Today I want to encourage you to deepen your knowledge of Photoshop.
Architects sometimes need to correct or amend visuals of their design. Visuals are in perspective (usually) and there is special tool called Vanishing Point which allows many kinds of modifications in perspective. You can easily put 2D images in perspective, copy and even clone in perspective and between different perspective grids!
First watch this video tutorial by Howard Pinsky (~8 min.)
and if you still need more information maybe try that one by tutvid (~18 min.)
The tool is present in Photoshop since version SC2.
I have stick in the office, technical problems with Overground again, and that’s why I can post another small tip. Something that annoyed me in PS – the Pixel Grid when you zoom in over 600%. It is turned on by default probably since CS5.
How to turn it off:
1. Permanently: select View > Show > Pixel Grid. To turn it off make sure Pixel Grid is unchecked. Photoshop will remember that setting.
2.Temporarily: select View >Extras or press Ctrl+h (Command + h on Mac)
This will also turn off Grids, Guides, Layer Edges… everything under the Show menu. Next time when you open PS they will be turned on.
If you don’t see the pixel grid menu option, then you most likely haven’t got OpenGL enabled in your Photoshop preferences. To fix this, select the Edit > Preferences > Performance… menu option. Make sure that Enable OpenGL Drawing is checked.
Recently in my work for a different graphic designer I needed to remove from my B&W render with lights only (Vray Raw Lightning channel) all black color leaving only white light with a transparent background. I couldn’t render it but after some search I have found a way how to do it in Photoshop. This is how to:
1.Copy your image to a new layer. Optionally, place empty layer below.
2.Double-click the new layer thumbnail to open the Blending Options dialog.

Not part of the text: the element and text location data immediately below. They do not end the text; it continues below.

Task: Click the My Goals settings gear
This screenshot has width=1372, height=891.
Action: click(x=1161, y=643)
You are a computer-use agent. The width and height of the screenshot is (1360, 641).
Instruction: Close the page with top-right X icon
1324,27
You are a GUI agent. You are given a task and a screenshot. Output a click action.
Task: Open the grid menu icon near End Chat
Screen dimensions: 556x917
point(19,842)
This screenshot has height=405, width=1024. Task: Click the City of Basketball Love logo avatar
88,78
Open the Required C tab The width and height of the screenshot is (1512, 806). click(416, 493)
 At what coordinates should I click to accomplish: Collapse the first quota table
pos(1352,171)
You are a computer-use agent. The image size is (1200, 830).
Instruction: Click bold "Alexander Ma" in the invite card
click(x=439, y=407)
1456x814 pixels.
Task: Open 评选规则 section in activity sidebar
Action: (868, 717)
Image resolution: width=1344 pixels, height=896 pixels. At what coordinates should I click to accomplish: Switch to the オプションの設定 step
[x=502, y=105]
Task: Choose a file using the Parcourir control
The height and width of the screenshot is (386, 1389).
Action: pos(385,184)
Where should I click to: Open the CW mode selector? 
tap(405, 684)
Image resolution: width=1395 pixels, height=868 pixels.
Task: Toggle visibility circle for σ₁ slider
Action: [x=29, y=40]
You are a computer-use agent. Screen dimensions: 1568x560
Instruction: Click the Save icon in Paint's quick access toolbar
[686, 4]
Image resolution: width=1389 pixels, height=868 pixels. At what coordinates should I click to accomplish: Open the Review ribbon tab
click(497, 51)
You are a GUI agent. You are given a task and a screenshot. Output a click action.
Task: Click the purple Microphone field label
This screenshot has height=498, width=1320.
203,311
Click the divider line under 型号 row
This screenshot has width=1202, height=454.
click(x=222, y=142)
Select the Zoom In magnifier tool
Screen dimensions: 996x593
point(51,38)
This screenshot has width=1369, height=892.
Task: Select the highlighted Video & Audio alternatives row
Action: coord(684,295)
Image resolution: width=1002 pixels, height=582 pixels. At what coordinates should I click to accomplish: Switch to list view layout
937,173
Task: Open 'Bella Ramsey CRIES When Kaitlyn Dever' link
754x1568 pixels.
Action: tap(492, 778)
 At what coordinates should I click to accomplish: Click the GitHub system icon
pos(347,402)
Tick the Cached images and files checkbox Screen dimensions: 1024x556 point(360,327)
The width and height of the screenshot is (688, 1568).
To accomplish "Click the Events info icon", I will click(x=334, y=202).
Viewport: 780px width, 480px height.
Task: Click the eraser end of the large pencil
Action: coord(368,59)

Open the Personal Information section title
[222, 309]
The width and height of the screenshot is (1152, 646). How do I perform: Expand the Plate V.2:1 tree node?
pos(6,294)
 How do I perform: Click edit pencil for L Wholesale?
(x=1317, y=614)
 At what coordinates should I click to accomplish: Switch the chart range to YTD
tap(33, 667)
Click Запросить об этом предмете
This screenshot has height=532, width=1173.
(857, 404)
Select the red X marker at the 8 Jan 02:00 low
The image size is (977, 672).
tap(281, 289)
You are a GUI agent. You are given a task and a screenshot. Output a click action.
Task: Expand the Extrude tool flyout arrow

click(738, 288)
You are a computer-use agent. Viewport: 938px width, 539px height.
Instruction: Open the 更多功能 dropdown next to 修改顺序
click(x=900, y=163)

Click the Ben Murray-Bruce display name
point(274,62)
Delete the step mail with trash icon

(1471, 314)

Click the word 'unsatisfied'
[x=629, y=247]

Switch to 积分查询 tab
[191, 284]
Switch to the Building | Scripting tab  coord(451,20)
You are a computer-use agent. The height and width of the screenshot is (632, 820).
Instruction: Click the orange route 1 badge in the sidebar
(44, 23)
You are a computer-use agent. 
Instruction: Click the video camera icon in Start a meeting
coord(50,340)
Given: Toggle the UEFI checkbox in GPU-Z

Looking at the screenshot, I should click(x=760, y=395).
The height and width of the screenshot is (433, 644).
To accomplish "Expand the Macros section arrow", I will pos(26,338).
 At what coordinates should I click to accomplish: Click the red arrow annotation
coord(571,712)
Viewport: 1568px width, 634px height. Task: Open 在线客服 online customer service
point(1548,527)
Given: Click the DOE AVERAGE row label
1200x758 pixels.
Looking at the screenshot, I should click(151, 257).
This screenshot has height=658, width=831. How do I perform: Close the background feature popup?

3.In the “Blend If” section, drag the “This Layer” black slider to the right to remove the completely black background, then hold down Alt (Option on Mac) and drag the right half of that slider further to the right until you see the effect you’re looking for. (See the attached image)
4.Select All (Ctl/Cmd-A) and Copy Merged (Ctl/Cmd-Shift-C) then paste wherever you need the new layer with transparent background. (NOTE: If you have other layers below this layer, turn them off before copying so that all you retain the is transparency.) Optionally, Merge Down with empty layer.
5. At the end with Levels (Ctr-L) shift all grays to white.
I did it for shadows also (Vray Raw Shadows channel) I hope my readers will find application for this trick.